Putin and Assad Alexei Druzhinin/ZumaPress

La tentación del déspota

MADRID – Cuando le preguntaron por el dictador nicaragüense Anastasio Somoza, el entonces presidente de Estados Unidos Franklin D. Roosevelt supuestamente contestó: “Puede que sea un hijo de puta, pero es nuestro hijo de puta”. Apócrifa o no, esta salida presidencial, compendia en buena medida la política exterior de EE.UU. durante la Guerra Fría y resume la visión compartida en Occidente respecto de una parte relevante del mundo durante esa época.

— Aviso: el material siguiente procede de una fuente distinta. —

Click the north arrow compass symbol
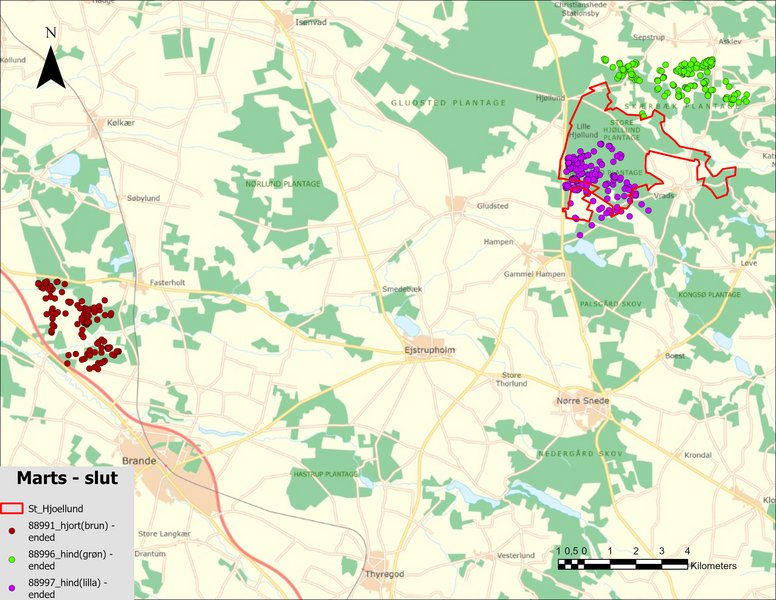Image resolution: width=776 pixels, height=600 pixels. 50,65
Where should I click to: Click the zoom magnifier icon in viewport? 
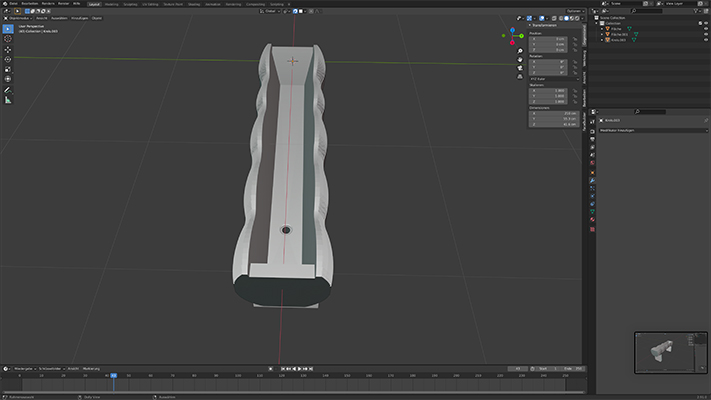[x=520, y=52]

Hoy se dibuja una tendencia más alarmante si cabe, por la que algunos dirigentes occidentales parecen inclinarse, no ya por (y ante) “nuestro hijo de puta”, sino por (y ante) cualquier hijo de puta capaz de imponer estabilidad a cualquier precio. Un planeamiento tan seductor como falaz y la experiencia deberían llevar a nuestros líderes precisamente en sentido opuesto. Después de todo, el clientelismo ostensiblemente pragmático de la Guerra Fría se tradujo en demasiadas ocasiones –el Shá de Irán, Lon Nol en Camboya, Augusto Pinochet en Chile, o Mobutu Sese Seko en la República Democrática del Congo, por nombrar a unos pocos– en inseguridad y desorden en el medio y largo plazo.

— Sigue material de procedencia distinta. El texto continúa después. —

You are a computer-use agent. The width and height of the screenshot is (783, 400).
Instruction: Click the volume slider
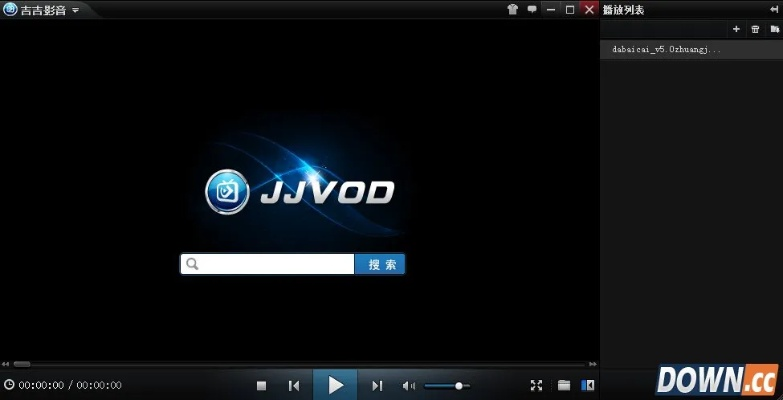click(446, 385)
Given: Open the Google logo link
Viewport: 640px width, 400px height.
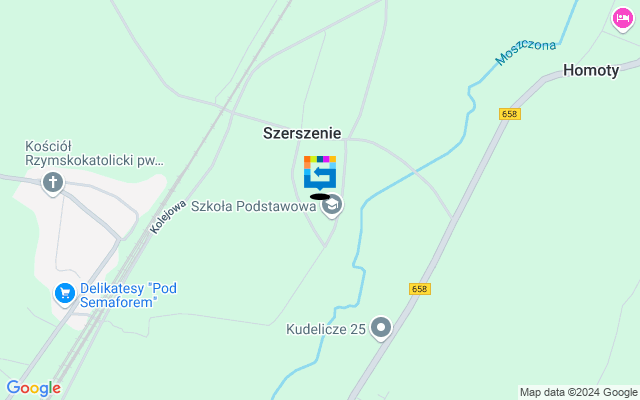Looking at the screenshot, I should (x=33, y=388).
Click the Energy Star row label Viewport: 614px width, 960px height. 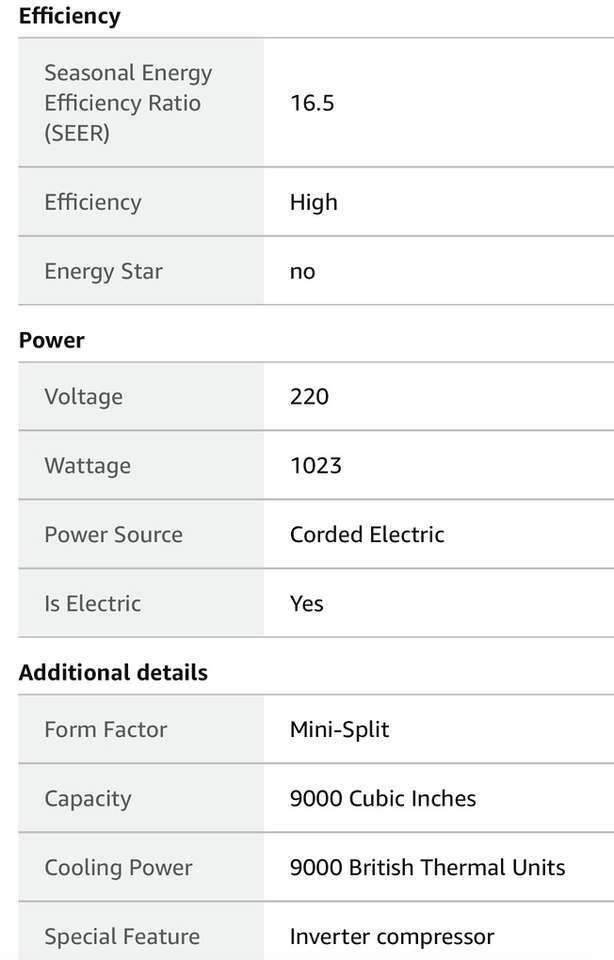(x=103, y=271)
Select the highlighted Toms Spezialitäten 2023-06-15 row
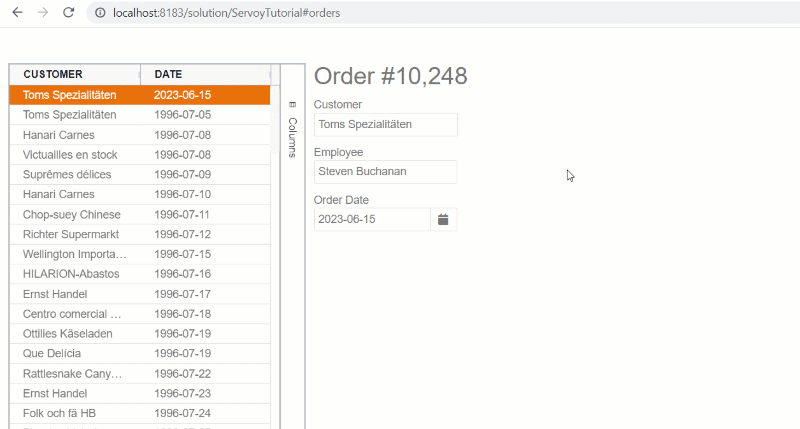Image resolution: width=800 pixels, height=429 pixels. (x=139, y=95)
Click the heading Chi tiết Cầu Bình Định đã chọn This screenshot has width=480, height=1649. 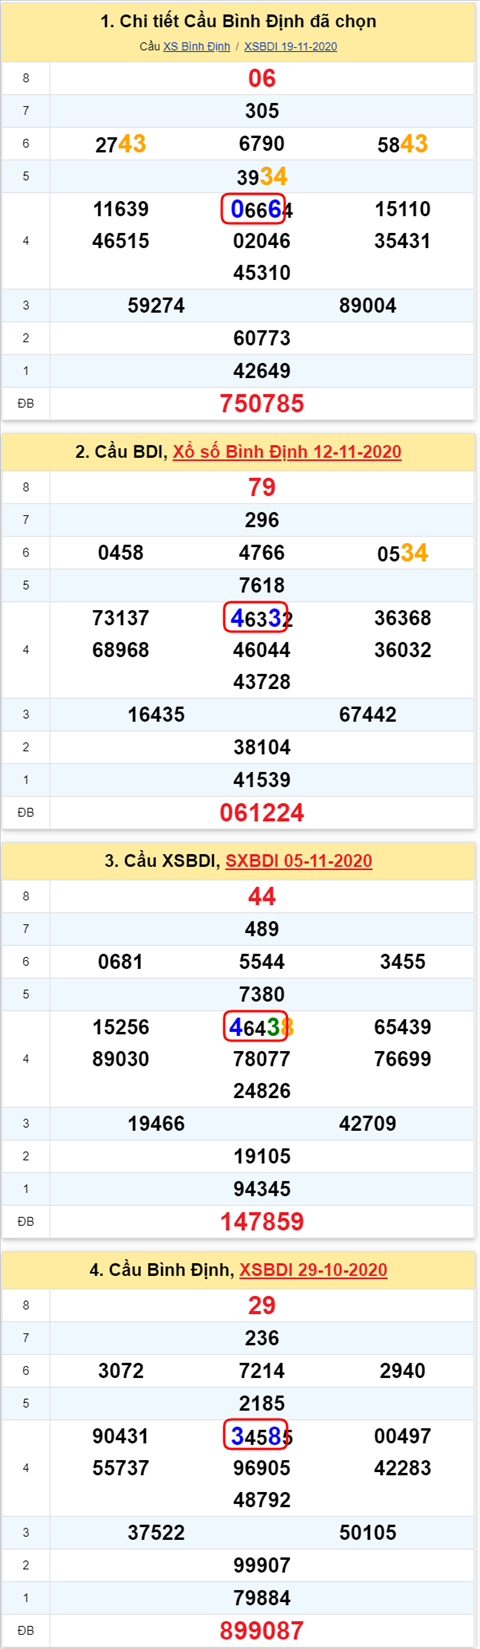(x=239, y=21)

Pero éstos son tiempos desesperados. Incapaz de frenar la violencia, el sufrimiento y el caos que tienen sepultados a Oriente Medio y parte del Norte de África, y cuyas consecuencias se resienten cada día con más fuerza en Europa, Occidente vuelve a caer en la trampa de la Guerra Fría, y sólo busca a alguien –y ahora virtualmente a cualquiera– que ponga orden.